*TEXT FOR ANALYSIS*.
Spring is springing? spronging?, sprunging? in Gibbston, despite Level 4 lockdown. Plants pay no attention to human lockdowns. In fact, spring is early this year – we have had such a mild winter that the trees started budding in July. The days are getting longer and the sun slants in at the angle that shows all the dust on the surfaces. Good thing we are locked down so we have time to vacuum and dust.

My latest new activity (which I might have taken up to avoid vacuuming and dusting which are on the bottom of my enjoyment list, along with dishwashing) is singing practice. If you are songwriting on the guitar, there is an obviously corollary that you ought to be able to sing your own songs. It started to become very obvious that, although I thought I could sing, I couldn’t really. I can hold a tune but there is a huge gulf between the sound I produce and the sound I would like to produce, or the sounds other people produce.

The obvious answer was to take singing lessons. I checked out a local singing tutor (Margaret O’Hanlon) by going to an open mic session at which her students performed. Her students sounded great so I signed up for a lesson. I started to learn an awful lot that I didn’t previously know about singing. Singing is not like talking with music. In fact, talking gets in the way of singing. All humans can sing the same way, passing air in a controlled fashion over their vocal chords with an open throat, and opening their mouth to let the sound out. However, humans talk very differently. New Zealanders, in particular, speak in a way that closes their mouth down and puts their tongue at the front, impeding sound coming from their vocal chords. Therefore my first week of singing exercises required me to put my fingers in my mouth to stop me automatically closing it, at the risk of putting tooth marks in my fingers.

My current set of exercises requires something that looks a bit like a Munsch scream, in order to sing vowel sounds with one’s mouth open. This is making my mouth very tired – it turns out there are a whole lot of muscles that I haven’t been using much. Apparently there are 43 muscle groups in the face and I am guessing that quite a few of them don’t generally see much action.

What I am liking best about singing is that it is a very meditative process. You have to breathe in deeply and control the breath going out. I don’t think it is quite so meditative for Chris; he generally leaves the house fast if I start my singing practice. On the positive side, he said my voice sounded hugely improved when I sang at the last open mic in Wanaka (the current spread of COVID-19 means it might be a while before there’s another open mic to participate in, as singing is a particularly effective way of spreading COVID). I will choose not to worry about what my voice sounded like before and will focus on ‘improved’.

*PROBLEM STATEMENT*. Copy out the post about singing lessons word for word, from "What I am liking" up to and including "focus on ‘improved’.". The listing after the post about singing lessons has nothing to do with it.

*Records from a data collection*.
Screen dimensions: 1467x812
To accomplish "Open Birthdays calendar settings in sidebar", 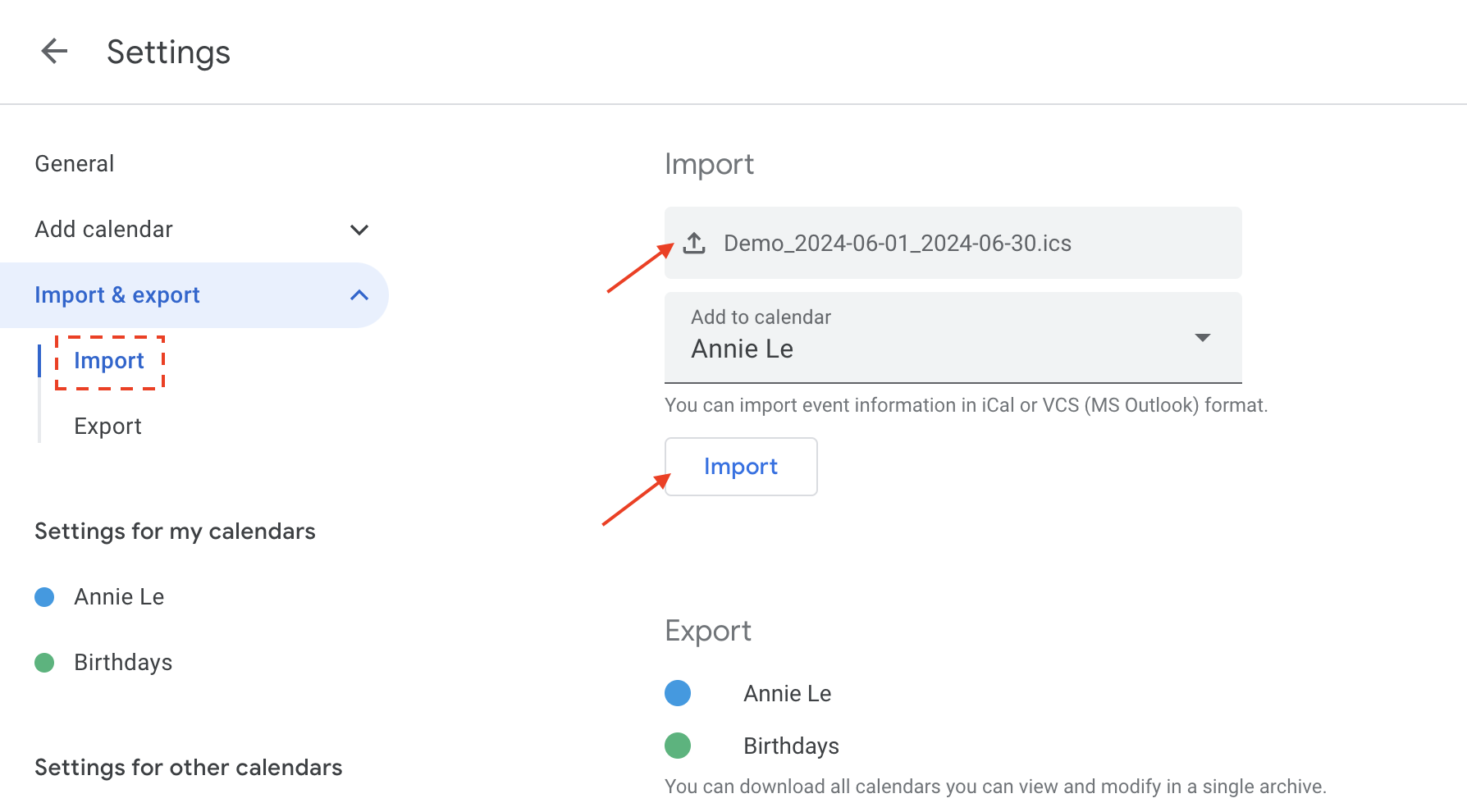I will (x=123, y=663).
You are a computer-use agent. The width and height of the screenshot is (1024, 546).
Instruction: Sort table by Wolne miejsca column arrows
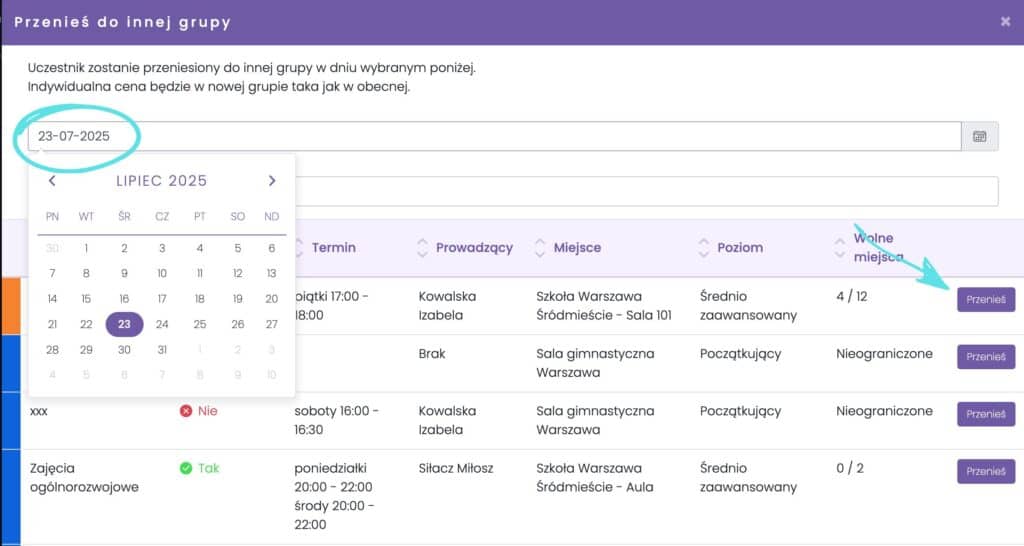tap(840, 248)
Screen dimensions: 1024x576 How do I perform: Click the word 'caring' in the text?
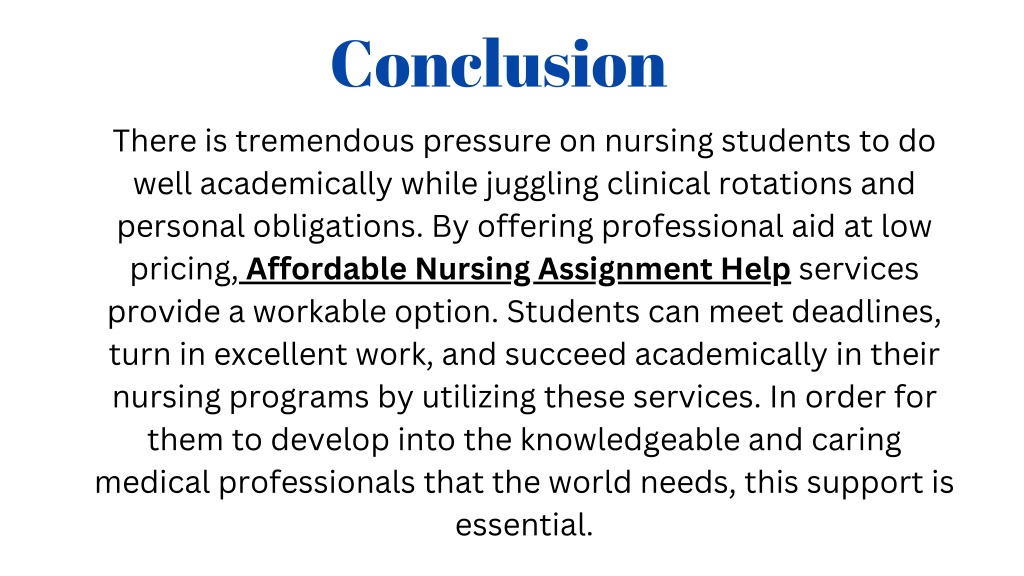pyautogui.click(x=857, y=441)
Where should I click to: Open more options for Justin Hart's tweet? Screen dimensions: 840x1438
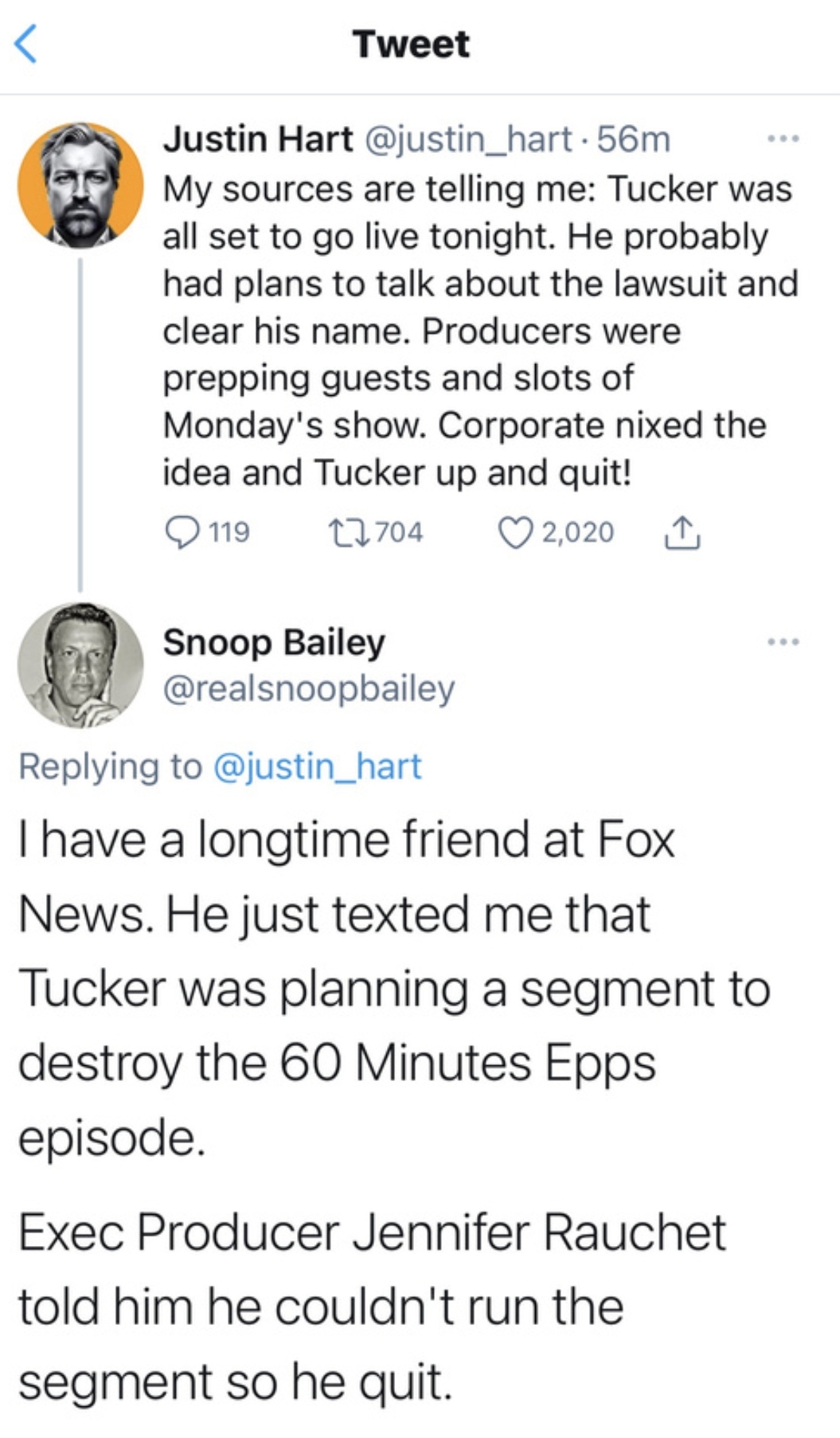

*EXERCISE ANSWER*.
What I am liking best about singing is that it is a very meditative process. You have to breathe in deeply and control the breath going out. I don’t think it is quite so meditative for Chris; he generally leaves the house fast if I start my singing practice. On the positive side, he said my voice sounded hugely improved when I sang at the last open mic in Wanaka (the current spread of COVID-19 means it might be a while before there’s another open mic to participate in, as singing is a particularly effective way of spreading COVID). I will choose not to worry about what my voice sounded like before and will focus on ‘improved’.